Late that night, before the sun rose on her wedding eve, Missy’s brave heart quietly, painlessly stopped. Even in death, the nose that had saved so many lives remained snuggled under Lindsey’s loving hand.

Lindsey’s fellow rangers gave Missy an official funeral in the beauty of Yosemite that dog and handler had served so faithfully, and loved so well. Her family, in town for the wedding, attended. Pet and kennel owners themselves, they understood Lindsey’s pain. Eric had seemed understanding himself, until later when they all gathered at a local hotel for what was to have been the prewedding dinner.

“Are we all set for the ceremony tomorrow?” he asked.

Lindsey shook her head, tears starting again. “I can’t, Eric.”

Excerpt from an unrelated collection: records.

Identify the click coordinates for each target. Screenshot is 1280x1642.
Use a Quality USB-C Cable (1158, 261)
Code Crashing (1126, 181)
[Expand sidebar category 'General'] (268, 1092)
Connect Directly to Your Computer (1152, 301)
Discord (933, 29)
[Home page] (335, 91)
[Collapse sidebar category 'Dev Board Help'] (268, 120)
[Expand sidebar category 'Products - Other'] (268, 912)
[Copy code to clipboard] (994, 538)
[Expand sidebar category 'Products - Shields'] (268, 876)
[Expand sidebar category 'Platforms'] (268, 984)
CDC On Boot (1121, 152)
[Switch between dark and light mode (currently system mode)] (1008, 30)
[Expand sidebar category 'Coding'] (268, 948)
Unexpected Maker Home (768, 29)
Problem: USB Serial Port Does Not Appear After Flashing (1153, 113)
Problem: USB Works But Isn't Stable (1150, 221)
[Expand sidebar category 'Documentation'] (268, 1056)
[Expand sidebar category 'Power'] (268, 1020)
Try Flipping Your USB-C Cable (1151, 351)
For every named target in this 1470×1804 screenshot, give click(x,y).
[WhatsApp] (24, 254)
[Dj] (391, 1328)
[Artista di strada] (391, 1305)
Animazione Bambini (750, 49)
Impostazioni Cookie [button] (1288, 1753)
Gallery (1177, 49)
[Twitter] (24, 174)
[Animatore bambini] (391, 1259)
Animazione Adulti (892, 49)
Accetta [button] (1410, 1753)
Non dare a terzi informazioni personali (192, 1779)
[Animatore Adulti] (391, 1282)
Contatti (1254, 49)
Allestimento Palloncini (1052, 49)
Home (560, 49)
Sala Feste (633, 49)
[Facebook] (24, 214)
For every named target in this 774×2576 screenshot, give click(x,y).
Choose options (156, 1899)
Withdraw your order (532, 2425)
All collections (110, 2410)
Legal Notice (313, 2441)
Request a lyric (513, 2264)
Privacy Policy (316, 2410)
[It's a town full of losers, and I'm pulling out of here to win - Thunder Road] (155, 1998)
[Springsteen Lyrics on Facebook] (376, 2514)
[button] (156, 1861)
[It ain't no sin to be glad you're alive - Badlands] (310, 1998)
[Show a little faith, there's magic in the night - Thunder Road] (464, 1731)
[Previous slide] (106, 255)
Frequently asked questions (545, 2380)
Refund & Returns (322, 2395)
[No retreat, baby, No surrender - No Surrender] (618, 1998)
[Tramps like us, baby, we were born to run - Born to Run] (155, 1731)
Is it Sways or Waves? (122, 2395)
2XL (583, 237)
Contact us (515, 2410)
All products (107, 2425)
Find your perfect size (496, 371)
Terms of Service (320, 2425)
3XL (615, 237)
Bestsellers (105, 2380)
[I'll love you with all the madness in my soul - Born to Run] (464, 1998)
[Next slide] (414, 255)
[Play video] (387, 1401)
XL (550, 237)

He grew very still, as did the whole roomful of family and friends, including other rangers. “I think we should postpone the wedding,” she whispered.

“You mean…cancel.” His voice hadn’t sounded like her lover’s at all.

“No, reschedule,” she insisted. “I just need a day or two and then everything can go on as planned. I’m so sorry, Eric…everyone. I just can’t…” Her voice broke. “I hope you understand.”

He had, at first. He’d been comforting, loving and compassionate—until that evening when Naomi, who had never approved of Lindsey for her beloved twin, had used her influence with Eric.

That influence was considerable.

Lindsey had overheard the end of one argument. “For God’s sake, Eric, Lindsey knows what our work schedules are like! Yours and mine and hers. She’s a park ranger! She also knows this park is booked two years in advance. Not to mention plane reservations and rental car reservations and the tight planning it required to get everyone flown in. This is going to throw everything into one big mess. Believe me, twin, Lindsey doesn’t want you to delay the wedding, she wants to cancel it. She’s scared. Her dog’s death is a perfect excuse to call it off. She’s been dragging her feet all the way to the altar.”

Eric had used those same arguments later that evening in private.

“But…you said you were okay about this,” a shocked Lindsey had said. “It’s only for a day or two.”

“I thought it over, and I’m not.”

“You mean your sister thought it over, and she’s not,” Lindsey had accused him. “You always take her side over mine! Dammit, Eric, I warned you about this. She’s never liked me. She’ll never like anyone who takes you away from her, and if she has to lie to keep you, she will!”

“You’re wrong.”

“I’m not! First thing she did after her husband died was come running back to you! Both your parents are alive, yet suddenly she has to be a park ranger herself.”

“She’s right about one thing. You have been dragging your feet about this wedding,” Eric accused.

“Damn right, but not because of you…because of this very thing! Naomi’s acting like our marriage is her business, and you two are a package deal. Well, I want to marry you, not your sister!”